Learning through Overcoming
Inconsistencies
Prof. Du ZHANG
(Macau University
of Science and Technology)
Abstract
Perpetual learning, also known as continuous, life-long, or never-ending learning, is an active research direction in machine learning. It is concerned with how to develop computing systems that can automatically, consistently and continuously improve their performance at tasks over time. Specifically, a perpetual learning agent, a long-lived problem-solving system whose knowledge could be of visualized forms, can be defined through its STEP dimensions.
Given S as a set of learning stimuli, T as a set of tasks, E as type of experience, and P as performance metric, a computing system perpetually learns with regard to (S, T, E, P) if the system automatically, consistently and continuously improves its performance P at T, following S and E over time.
There are many types of learning stimuli. In this talk, we focus on treating inconsistent phenomena (uncertainties, anomalies, surprises, conflicts, outliers or peculiarities that manifest themselves at various granularities of knowledge content) as learning stimuli, and adopting inconsistency-specific learning algorithms to refine and/or augment existing problem-solving knowledge through overcoming (explaining, or circumventing) the inconsistencies.

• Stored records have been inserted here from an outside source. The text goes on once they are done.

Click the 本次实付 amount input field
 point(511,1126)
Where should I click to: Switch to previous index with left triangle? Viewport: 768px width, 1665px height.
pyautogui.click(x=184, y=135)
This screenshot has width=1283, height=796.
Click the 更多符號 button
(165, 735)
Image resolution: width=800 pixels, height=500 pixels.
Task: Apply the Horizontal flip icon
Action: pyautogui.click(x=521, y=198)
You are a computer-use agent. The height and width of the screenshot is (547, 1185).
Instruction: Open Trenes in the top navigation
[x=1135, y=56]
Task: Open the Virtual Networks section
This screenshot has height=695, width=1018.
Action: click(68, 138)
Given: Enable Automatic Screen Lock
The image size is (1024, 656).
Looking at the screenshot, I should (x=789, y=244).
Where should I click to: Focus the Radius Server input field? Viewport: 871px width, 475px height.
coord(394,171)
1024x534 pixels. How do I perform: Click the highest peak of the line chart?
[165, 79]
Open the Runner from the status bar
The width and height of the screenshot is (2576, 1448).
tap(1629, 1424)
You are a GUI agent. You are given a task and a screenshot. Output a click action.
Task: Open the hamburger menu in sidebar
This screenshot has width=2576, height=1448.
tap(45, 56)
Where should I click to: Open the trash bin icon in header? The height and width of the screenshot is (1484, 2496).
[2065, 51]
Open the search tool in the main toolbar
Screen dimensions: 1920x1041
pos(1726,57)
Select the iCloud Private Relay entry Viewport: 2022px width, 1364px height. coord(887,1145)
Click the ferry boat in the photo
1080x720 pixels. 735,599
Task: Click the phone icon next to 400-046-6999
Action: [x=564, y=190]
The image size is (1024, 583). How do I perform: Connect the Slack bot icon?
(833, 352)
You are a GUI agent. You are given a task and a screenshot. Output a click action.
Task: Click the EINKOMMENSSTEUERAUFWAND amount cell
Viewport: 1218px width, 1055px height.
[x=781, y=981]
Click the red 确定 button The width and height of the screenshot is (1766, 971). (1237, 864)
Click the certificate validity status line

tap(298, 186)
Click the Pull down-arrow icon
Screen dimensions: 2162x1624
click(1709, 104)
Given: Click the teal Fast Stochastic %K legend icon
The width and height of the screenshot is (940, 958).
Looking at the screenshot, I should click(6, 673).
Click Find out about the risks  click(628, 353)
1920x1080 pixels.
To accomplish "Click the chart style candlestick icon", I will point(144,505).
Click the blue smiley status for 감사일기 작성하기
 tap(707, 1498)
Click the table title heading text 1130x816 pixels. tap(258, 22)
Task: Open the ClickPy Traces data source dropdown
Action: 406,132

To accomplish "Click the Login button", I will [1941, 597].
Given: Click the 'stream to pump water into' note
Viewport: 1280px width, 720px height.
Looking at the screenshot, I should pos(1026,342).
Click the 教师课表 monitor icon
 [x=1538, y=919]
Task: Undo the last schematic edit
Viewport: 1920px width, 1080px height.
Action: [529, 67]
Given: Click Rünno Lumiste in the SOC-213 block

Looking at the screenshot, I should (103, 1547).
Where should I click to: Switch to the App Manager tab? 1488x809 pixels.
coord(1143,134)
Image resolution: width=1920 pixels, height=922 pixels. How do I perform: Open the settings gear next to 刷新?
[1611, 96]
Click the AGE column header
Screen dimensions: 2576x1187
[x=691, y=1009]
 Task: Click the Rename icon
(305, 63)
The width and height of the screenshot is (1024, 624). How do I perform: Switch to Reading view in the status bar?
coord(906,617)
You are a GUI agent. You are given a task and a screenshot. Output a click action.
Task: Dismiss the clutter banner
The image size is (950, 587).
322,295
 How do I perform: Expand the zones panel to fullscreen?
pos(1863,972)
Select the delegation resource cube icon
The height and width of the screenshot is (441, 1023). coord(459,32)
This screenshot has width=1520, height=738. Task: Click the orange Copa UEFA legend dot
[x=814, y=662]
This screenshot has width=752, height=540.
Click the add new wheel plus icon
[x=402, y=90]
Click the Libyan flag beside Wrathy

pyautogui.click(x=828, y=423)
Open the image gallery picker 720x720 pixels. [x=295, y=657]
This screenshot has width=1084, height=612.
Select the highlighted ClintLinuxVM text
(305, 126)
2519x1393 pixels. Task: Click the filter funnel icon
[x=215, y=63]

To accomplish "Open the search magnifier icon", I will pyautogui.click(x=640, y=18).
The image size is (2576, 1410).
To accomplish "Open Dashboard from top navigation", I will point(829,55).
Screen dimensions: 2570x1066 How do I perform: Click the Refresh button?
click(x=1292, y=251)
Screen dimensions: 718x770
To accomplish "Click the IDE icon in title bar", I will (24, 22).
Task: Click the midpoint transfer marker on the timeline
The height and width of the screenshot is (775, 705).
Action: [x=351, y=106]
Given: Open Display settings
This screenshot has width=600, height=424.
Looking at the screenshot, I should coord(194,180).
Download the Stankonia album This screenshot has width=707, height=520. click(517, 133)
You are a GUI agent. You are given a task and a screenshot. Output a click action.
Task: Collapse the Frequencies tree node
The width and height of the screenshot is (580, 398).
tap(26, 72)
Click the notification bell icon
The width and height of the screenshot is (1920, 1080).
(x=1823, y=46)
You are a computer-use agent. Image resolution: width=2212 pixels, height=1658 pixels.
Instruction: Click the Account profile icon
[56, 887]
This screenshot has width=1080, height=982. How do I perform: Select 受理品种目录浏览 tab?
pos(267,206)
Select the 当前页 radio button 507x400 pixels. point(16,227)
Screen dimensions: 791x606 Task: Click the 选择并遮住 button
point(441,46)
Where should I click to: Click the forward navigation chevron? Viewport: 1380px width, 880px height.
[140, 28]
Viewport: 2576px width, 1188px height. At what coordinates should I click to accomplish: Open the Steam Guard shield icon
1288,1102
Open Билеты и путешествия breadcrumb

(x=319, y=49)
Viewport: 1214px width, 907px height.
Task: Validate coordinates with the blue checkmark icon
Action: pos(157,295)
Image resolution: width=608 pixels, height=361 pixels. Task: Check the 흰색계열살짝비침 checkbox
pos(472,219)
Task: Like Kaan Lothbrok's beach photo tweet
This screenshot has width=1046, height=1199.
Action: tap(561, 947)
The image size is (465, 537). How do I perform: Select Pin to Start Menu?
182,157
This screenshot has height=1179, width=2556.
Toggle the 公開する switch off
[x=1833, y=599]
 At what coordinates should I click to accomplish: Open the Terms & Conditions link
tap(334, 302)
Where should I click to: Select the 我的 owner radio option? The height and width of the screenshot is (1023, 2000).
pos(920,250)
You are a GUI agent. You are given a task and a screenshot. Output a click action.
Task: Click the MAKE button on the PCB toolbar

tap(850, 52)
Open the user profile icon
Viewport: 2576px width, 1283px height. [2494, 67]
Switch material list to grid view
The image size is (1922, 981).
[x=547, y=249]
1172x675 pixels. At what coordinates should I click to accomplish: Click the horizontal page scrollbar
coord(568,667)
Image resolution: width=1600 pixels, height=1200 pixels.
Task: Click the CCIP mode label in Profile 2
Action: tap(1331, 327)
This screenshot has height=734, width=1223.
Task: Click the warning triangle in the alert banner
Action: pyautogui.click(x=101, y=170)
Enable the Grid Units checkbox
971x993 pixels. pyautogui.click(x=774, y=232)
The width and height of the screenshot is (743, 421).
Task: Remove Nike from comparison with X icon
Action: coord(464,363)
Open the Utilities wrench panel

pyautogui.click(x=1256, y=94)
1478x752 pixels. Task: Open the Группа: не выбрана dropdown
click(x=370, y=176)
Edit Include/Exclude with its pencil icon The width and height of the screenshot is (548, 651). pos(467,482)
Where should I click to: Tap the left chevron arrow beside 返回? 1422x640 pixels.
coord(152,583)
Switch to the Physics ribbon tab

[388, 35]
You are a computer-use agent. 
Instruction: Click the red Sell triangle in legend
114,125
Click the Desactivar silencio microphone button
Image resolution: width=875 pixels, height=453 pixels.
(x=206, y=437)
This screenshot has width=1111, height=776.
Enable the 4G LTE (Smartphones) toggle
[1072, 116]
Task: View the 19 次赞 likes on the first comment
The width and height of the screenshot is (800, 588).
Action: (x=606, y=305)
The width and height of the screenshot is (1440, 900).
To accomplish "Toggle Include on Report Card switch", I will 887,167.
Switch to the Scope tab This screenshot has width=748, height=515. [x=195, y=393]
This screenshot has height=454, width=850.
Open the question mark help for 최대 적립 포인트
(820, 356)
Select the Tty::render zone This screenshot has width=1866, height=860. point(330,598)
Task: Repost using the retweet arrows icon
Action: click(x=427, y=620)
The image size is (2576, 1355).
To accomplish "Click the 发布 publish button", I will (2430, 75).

Inconsistencies can serve as effective stimuli to learning because they often signify the inadequacies, gaps, deficiencies, or uncovered boundary conditions in an agent's (visualized) knowledge.
We describe an inconsistency-induced learning framework called i2Learning for such perpetual learning agents whose life span is an alternating and open-ended sequence of task-performing episodes and learning episodes. Each learning episode is triggered by an inconsistent stimulus, and learning is essentially embodied in an agent's capability to find ways to overcome inconsistent phenomena stemming from deficient (visualized) knowledge. Through refining its problem-solving knowledge, each learning episode leads to an improved problem-solving performance P for subsequent task-performing episodes.
Short Bio
Du Zhang is Professor and Dean of the Faculty of Information Technology, Macau University of Science and Technology, Macau, China. He received his Ph.D. and M.S. degrees, both in computer science, from the University of Illinois and Nanjing University, China, respectively. Previously he was a Professor and Chair of the Computer Science Department at California State University, Sacramento. He has research affiliations with numerous universities in the USA, UK, Hong Kong, China, Czech Republic, and Mexico.
Professor Zhang's current research interests include machine learning (inconsistency-induced perpetual learning), knowledge-based systems, big data analytics, and software engineering. He has over 200 publications in these and other areas. He has served in various roles on numerous international conferences, and is editor or editorial board member for several journals in the areas of artificial intelligence, software engineering and knowledge engineering, big data, and applied mathematics. Professor Zhang is a senior member of both the IEEE and ACM, a board member of the Society of Information Reuse and Integration, and a member of Upsilon Pi Epsilon and Phi Beta Delta.